Where plaintiff, an insured motorcyclist who sustained injuries when plaintiff was struck by a vehicle and obtained a $1.5 million tort settlement against the third-party driver of that vehicle, alleged that state statutes barred health insurer's claim for reimbursement for medical expenses insurer paid and insurer's lien on the settlement, the appellate court affirmed that this section and §663-10 did not conflict with the Employee Retirement Income Security Act of 1974 (ERISA) and did not impermissibly expand the scope of liability under §502(a) of ERISA. Instead, this section and §663-10 only impacted the insurer's subrogation rights against a third party tort settlement fund and there were no statutory provisions of ERISA that addressed reimbursement limitations. 937 F.3d 1262 (2019).

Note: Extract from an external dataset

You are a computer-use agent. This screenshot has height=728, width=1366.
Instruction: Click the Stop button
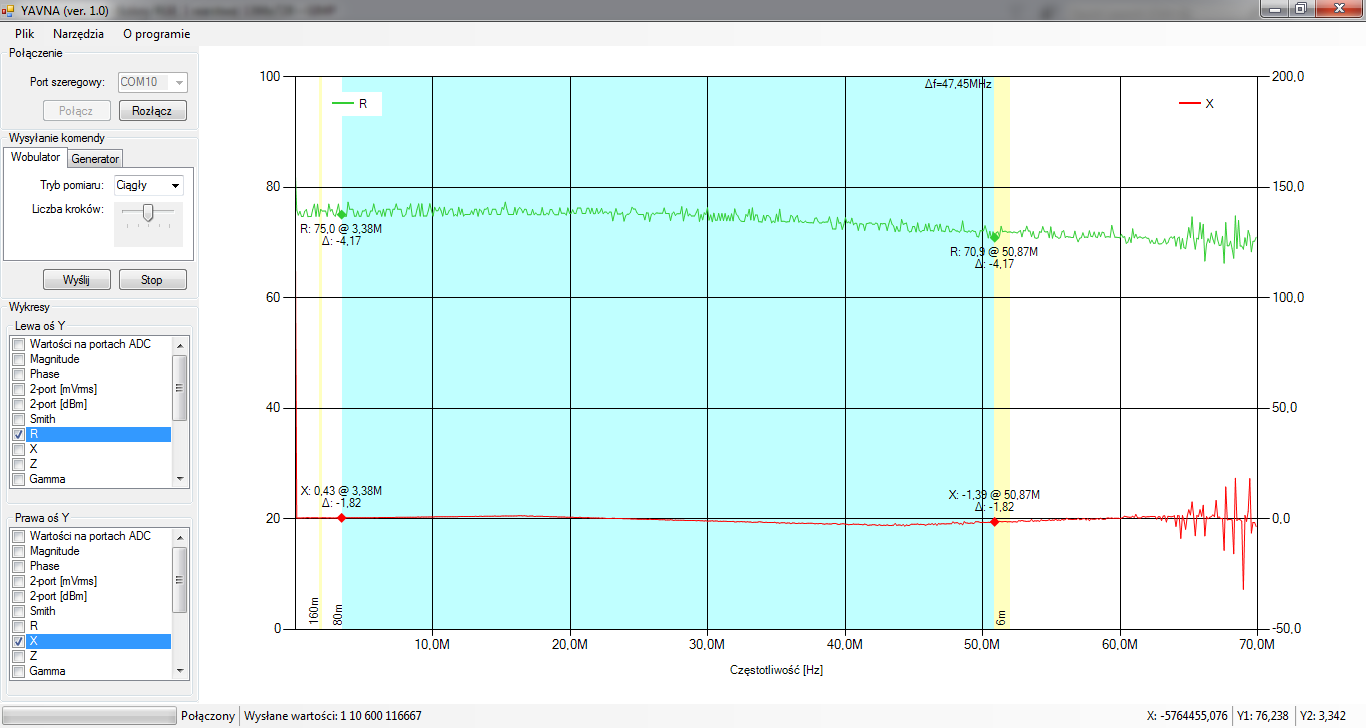pos(152,280)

Where plaintiff, an insured motorcyclist who sustained injuries when plaintiff was struck by a vehicle and obtained a $1.5 million tort settlement against the third-party driver of that vehicle, alleged that state statutes barred health insurer's claim for reimbursement for medical expenses insurer paid and insurer's lien on the settlement, the appellate court affirmed that under the saving clause of §514 of the Employee Retirement Income Security Act of 1974, this section and §663-10 were saved from express preemption because they were directed at insurance practices and impacted risk pooling. Read together, these statutes prohibited an insurer from seeking certain types of reimbursement, thus impacting the eventual net value of any payment made to a plan member, i.e., insurers face more risk than they would otherwise. 937 F.3d 1262 (2019).
Plaintiff may not maintain a private cause of action for an alleged violation of this section. 28 F. Supp. 2d 588 (1997).

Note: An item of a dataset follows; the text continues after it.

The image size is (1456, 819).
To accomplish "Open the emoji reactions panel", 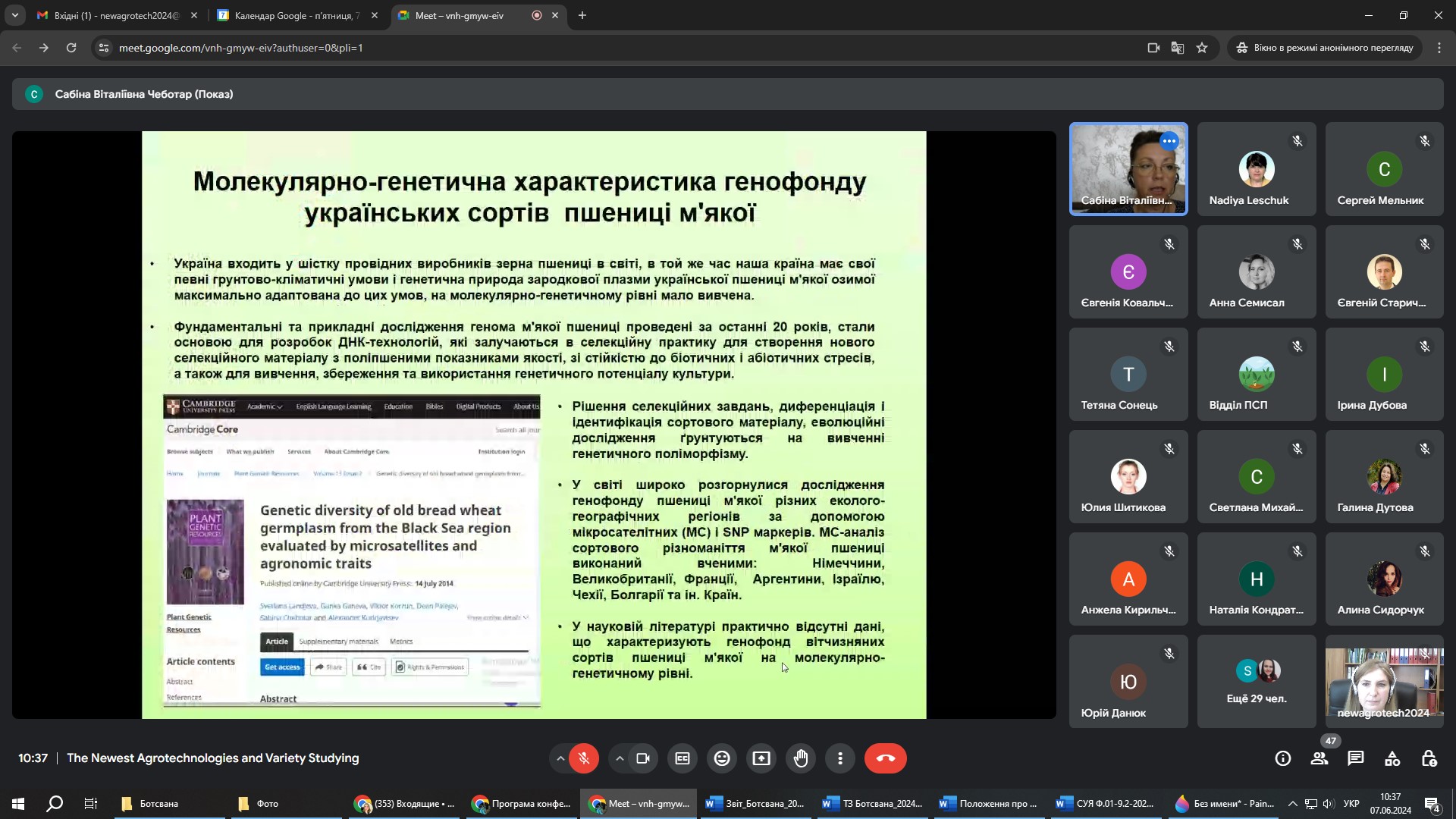I will pos(722,758).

An insurer that does not respond promptly to a party's settlement demand and does not negotiate settlement in good faith may violate subsection (a)(10). 73 H. 412, 835 P.2d 627 (1992).

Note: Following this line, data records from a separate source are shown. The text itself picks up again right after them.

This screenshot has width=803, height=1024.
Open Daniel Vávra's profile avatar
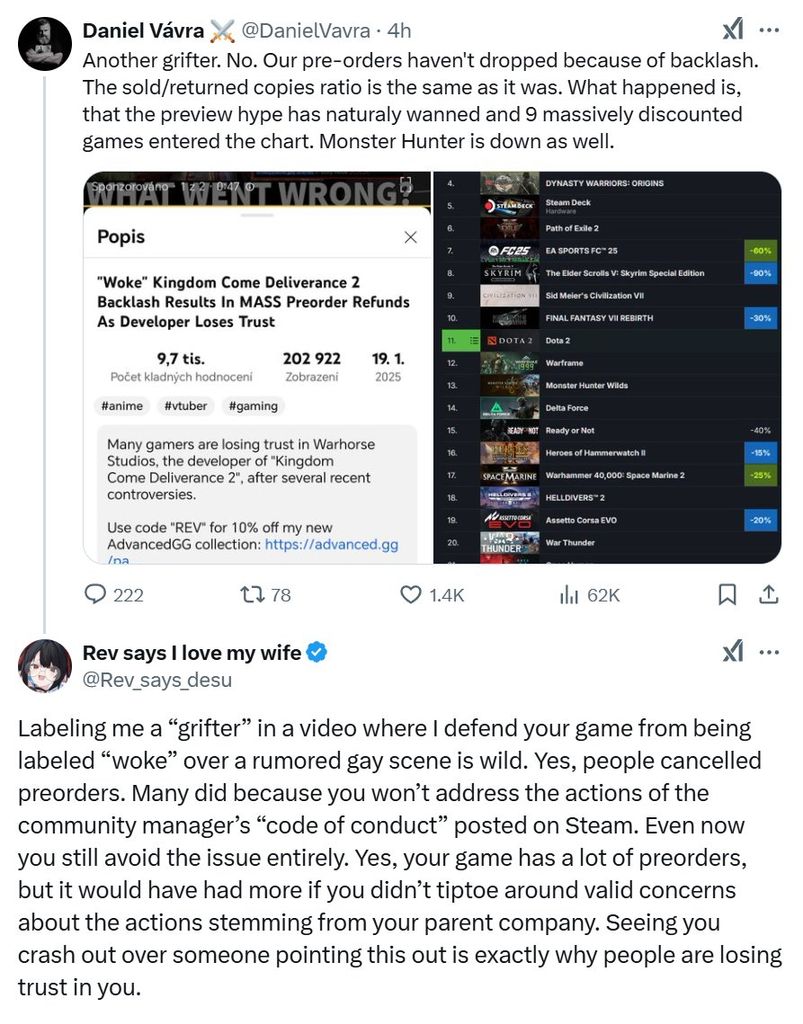42,44
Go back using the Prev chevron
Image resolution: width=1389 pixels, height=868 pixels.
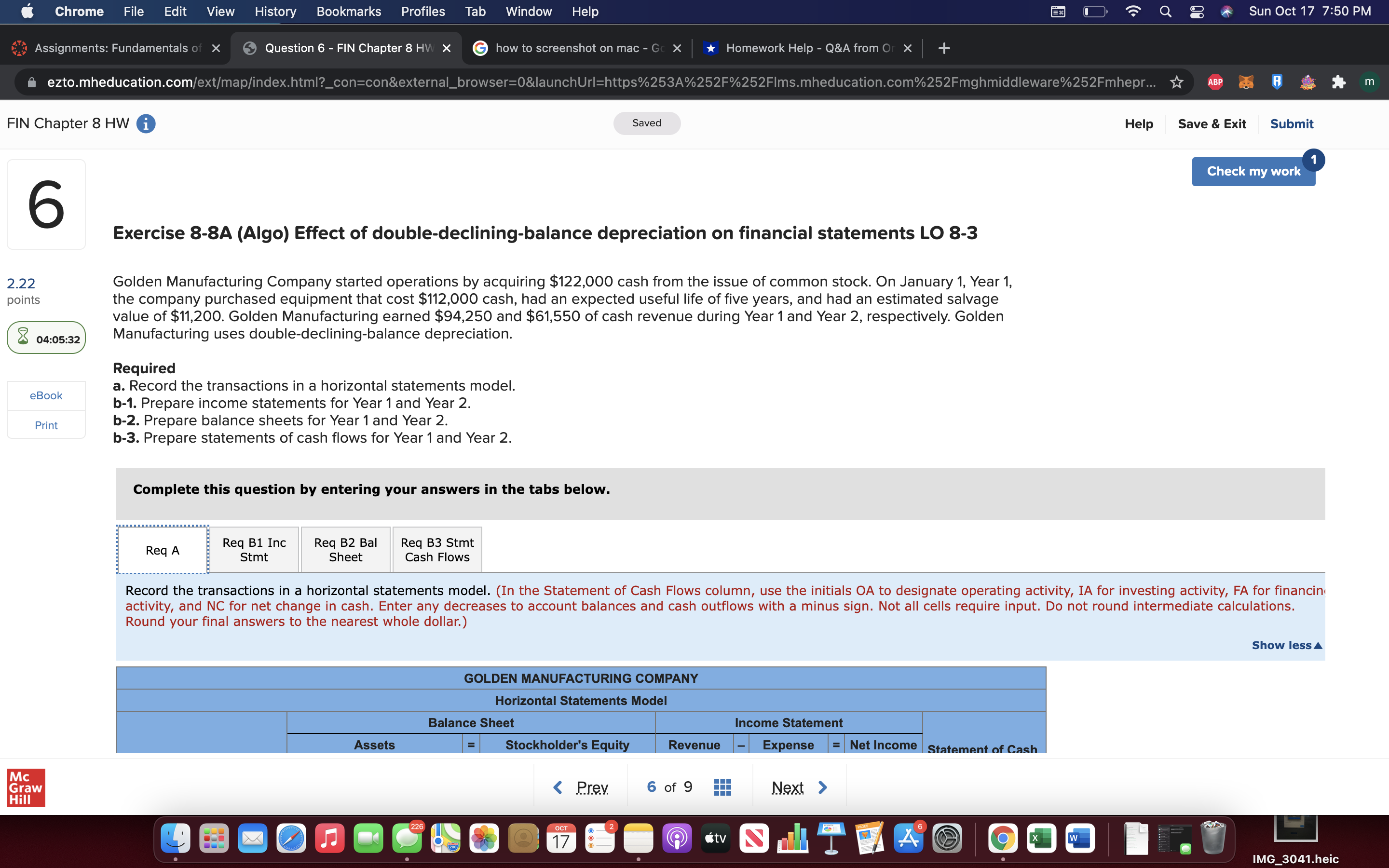click(558, 787)
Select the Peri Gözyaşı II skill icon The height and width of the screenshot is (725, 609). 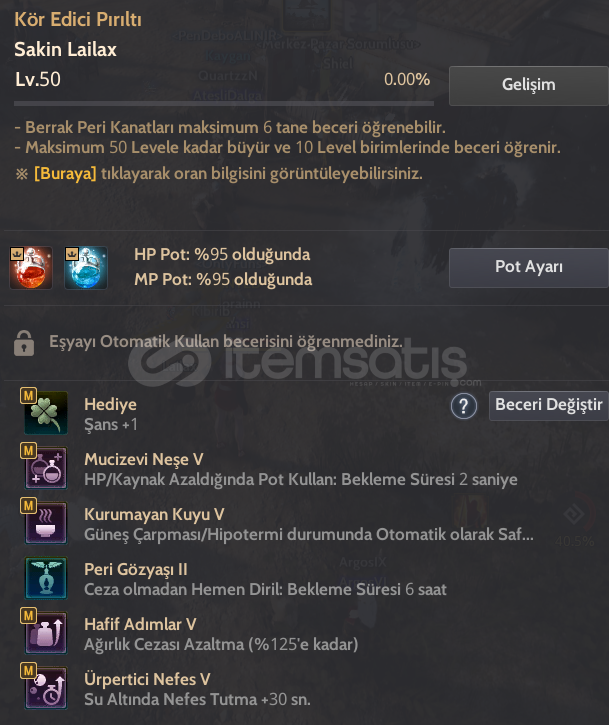pyautogui.click(x=46, y=578)
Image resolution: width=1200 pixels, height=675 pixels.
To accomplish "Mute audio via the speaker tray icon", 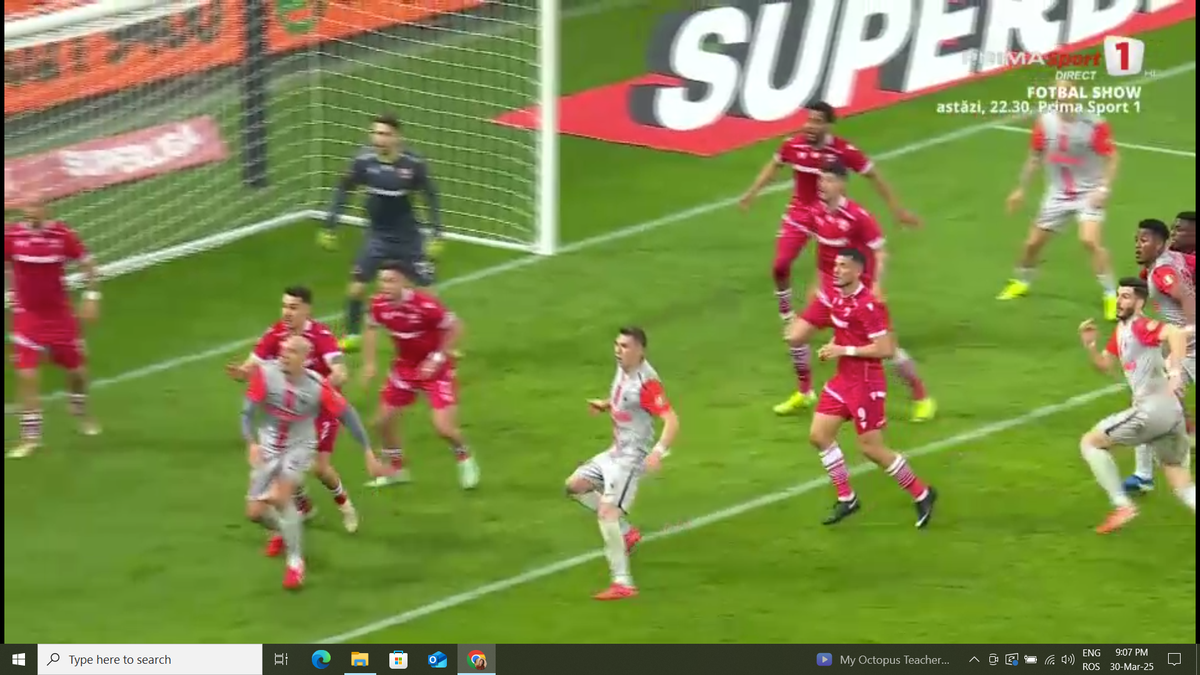I will (x=1067, y=659).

Evidence regarding workers' compensation insurer's failure to specifically address questions posed in a letter from claimant's counsel was insufficient to show that insurer failed to respond to communications "with such frequency as to indicate a general business practice" under subsection (a)(11)(B); insurer's failure thus did not violate this section or establish a genuine issue of material fact regarding claimant's allegation that insurer breached its duty to negotiate in good faith. 112 H. 195 (App.), 145 P.3d 738 (2006).
Discussed: 406 F. Supp. 3d 884 (2019); 407 F. Supp. 3d 978 (2019); 407 F. Supp. 3d 1016 (2019); and 407 F. Supp. 3d 1051 (2019).
Mentioned: 795 F. Supp. 1036 (1992); 255 F. Supp. 2d 1149 (2003).